NEW YORK — Federal prosecutors closed their investigation Thursday into whether former President Clinton’s grant of clemency to four swindlers was political payback arranged by his wife, now-Sen. Hillary Rodham Clinton.
U.S. Attorney James B. Comey said that his office had ended its investigation with no charges filed. He gave no reason.
“We thoroughly investigated it and it wasn’t appropriate to bring charges against anybody in the case,” said Comey, who took office earlier this year after the departure of Clinton appointee Mary Jo White.

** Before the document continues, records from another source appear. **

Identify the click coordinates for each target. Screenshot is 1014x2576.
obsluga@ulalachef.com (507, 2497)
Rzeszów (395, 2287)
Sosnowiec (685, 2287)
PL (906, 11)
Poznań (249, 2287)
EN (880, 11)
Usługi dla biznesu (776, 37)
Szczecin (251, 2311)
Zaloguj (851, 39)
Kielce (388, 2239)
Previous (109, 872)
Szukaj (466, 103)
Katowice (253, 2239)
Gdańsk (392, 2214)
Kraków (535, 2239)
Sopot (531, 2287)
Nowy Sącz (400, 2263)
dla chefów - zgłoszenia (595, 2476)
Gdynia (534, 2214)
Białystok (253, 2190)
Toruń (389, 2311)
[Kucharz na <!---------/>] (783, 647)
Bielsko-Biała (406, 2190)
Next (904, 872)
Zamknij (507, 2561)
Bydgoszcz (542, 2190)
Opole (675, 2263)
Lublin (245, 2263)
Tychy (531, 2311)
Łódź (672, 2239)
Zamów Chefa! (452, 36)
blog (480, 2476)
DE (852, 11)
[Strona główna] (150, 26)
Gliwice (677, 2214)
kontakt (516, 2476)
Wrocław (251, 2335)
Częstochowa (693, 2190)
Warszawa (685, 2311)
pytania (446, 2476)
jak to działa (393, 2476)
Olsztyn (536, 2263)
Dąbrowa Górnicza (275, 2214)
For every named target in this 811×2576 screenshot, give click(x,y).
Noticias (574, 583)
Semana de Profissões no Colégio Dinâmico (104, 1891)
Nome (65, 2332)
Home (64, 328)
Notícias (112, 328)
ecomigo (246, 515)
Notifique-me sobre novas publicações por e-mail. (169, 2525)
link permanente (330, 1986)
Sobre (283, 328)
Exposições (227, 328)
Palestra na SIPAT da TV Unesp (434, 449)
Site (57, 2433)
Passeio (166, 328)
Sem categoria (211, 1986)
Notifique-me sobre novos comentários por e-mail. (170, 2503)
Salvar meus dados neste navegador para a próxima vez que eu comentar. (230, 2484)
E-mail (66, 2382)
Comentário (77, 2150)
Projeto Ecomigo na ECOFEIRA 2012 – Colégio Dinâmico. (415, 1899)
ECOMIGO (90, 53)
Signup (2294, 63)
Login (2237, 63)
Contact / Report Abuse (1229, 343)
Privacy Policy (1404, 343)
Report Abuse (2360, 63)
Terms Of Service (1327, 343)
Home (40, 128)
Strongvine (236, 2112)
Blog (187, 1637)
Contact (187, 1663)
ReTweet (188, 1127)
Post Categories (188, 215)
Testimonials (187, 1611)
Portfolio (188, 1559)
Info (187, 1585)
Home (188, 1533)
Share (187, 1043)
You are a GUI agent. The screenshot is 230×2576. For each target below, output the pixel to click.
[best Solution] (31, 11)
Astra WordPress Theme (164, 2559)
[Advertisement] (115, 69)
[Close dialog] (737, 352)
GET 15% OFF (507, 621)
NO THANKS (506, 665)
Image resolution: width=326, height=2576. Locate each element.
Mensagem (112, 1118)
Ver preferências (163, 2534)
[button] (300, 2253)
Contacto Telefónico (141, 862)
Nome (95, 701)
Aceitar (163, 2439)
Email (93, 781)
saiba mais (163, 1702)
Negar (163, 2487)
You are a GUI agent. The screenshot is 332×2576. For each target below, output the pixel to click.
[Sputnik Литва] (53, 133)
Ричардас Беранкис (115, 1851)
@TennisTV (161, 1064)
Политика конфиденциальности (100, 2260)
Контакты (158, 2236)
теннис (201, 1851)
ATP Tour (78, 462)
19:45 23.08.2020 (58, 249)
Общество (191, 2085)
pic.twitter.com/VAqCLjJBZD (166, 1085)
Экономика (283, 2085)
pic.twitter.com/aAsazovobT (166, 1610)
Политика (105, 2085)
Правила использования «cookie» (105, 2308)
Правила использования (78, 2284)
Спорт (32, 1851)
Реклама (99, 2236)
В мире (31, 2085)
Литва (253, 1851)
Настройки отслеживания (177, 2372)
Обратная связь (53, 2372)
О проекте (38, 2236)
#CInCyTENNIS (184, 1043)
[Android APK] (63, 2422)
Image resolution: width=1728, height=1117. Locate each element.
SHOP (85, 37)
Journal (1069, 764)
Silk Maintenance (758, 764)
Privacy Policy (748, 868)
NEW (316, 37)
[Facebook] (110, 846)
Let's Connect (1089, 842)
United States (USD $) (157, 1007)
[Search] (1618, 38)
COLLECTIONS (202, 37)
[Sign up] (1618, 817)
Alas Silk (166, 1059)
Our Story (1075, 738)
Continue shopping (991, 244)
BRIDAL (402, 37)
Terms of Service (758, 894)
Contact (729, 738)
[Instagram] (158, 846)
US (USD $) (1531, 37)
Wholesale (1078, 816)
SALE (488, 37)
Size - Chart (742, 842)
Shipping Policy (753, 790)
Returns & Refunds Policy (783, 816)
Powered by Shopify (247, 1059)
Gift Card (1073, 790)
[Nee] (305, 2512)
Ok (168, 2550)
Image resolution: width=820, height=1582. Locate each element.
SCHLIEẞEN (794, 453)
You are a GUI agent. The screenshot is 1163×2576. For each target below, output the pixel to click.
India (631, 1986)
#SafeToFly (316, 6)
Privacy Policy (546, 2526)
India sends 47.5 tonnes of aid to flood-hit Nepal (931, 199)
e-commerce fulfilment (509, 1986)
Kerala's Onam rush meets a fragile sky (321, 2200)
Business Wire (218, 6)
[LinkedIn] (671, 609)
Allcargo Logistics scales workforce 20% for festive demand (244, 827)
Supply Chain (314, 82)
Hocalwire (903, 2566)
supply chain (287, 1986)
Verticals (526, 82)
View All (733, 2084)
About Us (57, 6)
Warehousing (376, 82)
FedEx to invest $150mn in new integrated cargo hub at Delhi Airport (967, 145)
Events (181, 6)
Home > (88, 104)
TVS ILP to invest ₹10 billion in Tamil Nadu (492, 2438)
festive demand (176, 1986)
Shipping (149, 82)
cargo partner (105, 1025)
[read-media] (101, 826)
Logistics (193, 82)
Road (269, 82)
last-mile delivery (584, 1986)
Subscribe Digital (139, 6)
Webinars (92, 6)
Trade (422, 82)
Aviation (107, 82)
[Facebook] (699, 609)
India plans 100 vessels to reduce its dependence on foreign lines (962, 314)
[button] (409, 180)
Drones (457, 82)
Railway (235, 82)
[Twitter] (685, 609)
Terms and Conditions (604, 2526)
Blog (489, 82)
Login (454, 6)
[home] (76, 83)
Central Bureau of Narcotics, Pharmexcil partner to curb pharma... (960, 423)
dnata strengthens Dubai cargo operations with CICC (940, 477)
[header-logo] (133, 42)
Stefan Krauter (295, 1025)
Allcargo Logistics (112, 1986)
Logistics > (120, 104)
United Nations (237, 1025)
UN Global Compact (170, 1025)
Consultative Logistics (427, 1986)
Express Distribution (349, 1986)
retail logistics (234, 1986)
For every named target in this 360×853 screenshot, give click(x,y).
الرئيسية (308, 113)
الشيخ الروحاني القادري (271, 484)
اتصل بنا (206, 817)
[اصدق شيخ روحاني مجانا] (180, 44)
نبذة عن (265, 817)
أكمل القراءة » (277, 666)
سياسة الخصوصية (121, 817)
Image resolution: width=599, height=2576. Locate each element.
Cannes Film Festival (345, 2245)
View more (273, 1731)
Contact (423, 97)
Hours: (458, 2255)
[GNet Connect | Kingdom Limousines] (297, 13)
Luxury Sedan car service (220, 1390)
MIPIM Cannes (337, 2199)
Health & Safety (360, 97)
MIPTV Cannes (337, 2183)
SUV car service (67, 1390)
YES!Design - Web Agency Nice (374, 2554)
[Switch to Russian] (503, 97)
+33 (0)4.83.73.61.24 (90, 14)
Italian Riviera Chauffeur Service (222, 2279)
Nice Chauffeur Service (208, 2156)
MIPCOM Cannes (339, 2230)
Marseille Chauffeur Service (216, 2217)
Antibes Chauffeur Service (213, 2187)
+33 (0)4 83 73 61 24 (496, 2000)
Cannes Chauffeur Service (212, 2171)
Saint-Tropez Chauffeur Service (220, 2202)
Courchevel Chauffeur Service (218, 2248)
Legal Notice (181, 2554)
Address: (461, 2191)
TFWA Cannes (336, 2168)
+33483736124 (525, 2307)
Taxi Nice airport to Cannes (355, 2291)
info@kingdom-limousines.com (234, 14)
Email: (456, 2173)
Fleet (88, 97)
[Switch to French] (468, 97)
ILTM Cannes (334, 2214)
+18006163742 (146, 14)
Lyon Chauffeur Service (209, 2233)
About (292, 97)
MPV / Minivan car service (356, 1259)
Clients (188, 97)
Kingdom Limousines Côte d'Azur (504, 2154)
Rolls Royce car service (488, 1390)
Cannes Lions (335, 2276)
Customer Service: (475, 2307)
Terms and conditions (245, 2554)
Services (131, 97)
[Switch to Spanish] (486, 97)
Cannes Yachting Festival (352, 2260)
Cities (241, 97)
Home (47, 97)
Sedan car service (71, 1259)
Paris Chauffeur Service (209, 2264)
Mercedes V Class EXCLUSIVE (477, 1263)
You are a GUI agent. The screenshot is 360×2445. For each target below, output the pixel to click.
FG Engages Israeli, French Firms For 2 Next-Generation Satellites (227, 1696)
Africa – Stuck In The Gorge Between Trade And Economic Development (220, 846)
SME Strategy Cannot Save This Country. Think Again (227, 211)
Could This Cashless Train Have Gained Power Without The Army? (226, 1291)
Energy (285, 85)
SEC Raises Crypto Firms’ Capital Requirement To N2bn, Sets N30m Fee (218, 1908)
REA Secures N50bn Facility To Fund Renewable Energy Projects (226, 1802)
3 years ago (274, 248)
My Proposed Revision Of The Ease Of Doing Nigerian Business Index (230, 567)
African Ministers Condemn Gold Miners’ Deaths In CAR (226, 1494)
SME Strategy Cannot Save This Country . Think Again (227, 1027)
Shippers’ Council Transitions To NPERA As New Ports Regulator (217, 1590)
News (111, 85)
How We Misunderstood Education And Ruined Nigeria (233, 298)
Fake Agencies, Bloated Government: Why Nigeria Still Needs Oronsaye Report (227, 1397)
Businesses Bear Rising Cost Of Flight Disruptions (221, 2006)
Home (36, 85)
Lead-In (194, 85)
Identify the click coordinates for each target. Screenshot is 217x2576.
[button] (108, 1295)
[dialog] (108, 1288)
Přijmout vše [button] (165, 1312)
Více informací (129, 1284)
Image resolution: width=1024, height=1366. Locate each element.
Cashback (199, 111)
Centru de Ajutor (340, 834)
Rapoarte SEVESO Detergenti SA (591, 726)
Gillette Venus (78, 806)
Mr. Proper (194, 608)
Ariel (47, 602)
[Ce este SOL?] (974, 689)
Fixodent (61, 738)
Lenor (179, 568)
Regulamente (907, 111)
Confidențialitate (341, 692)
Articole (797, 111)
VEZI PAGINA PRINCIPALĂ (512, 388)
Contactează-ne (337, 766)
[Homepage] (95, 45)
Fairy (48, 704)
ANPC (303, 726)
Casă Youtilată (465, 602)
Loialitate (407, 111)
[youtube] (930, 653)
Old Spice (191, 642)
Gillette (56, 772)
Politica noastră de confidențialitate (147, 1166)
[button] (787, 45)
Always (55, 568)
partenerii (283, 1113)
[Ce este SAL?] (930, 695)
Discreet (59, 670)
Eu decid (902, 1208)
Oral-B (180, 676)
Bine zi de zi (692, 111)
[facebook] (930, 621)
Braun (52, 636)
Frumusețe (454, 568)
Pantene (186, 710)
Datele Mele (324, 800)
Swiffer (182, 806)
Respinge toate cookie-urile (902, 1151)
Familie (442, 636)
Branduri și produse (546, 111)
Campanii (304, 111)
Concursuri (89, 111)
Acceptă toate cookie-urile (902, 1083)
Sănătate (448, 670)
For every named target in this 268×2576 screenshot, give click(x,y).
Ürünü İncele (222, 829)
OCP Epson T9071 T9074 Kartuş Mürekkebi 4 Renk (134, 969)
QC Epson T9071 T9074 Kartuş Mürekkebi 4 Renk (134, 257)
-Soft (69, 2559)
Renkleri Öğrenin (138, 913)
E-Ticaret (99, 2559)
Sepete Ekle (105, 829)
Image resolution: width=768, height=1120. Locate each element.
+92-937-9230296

The case involved four men convicted of bilking the government out of tens of millions of dollars. All four lived in New Square, a Hasidic Jewish village outside New York City that voted overwhelmingly for Hillary Clinton during her Senate bid two years ago. President Clinton later shortened their sentences just before he left office.
Hillary Clinton has said she played no part in her husband’s decision.
“There was never any reason to believe anybody had done anything wrong, even in the first place,” the former president said Tuesday. “So I’m not surprised. I think the facts speak for themselves.”
On Capitol Hill, Hillary Clinton declined to comment.
Comey said investigations continue into other pardons Clinton issued just before leaving office, including that of commodities broker Marc Rich, and into allegations that Clinton’s brother, Roger, received up to $200,000 for promising to help a Texas man win a pardon.
Hillary Clinton remains of interest to prosecutors looking into the Rich pardon.
Rich was indicted in 1983 on charges he evaded more than $48 million in taxes and illegally bought oil from Iran during the 1979 hostage crisis. He left the United States before he was indicted and settled in Switzerland.
Rich’s ex-wife, Denise, is a major contributor to the Democratic Party and donated to Hillary Clinton’s Senate campaign. Ms. Rich has denied the pardon was tied to her contributions.
The pardon was among 176 pardons and clemencies Clinton issued on his last day in office.
In the New Square case, federal prosecutors said the four men had used government aid intended for housing, education and business to enrich themselves and their community. They were convicted in 1999.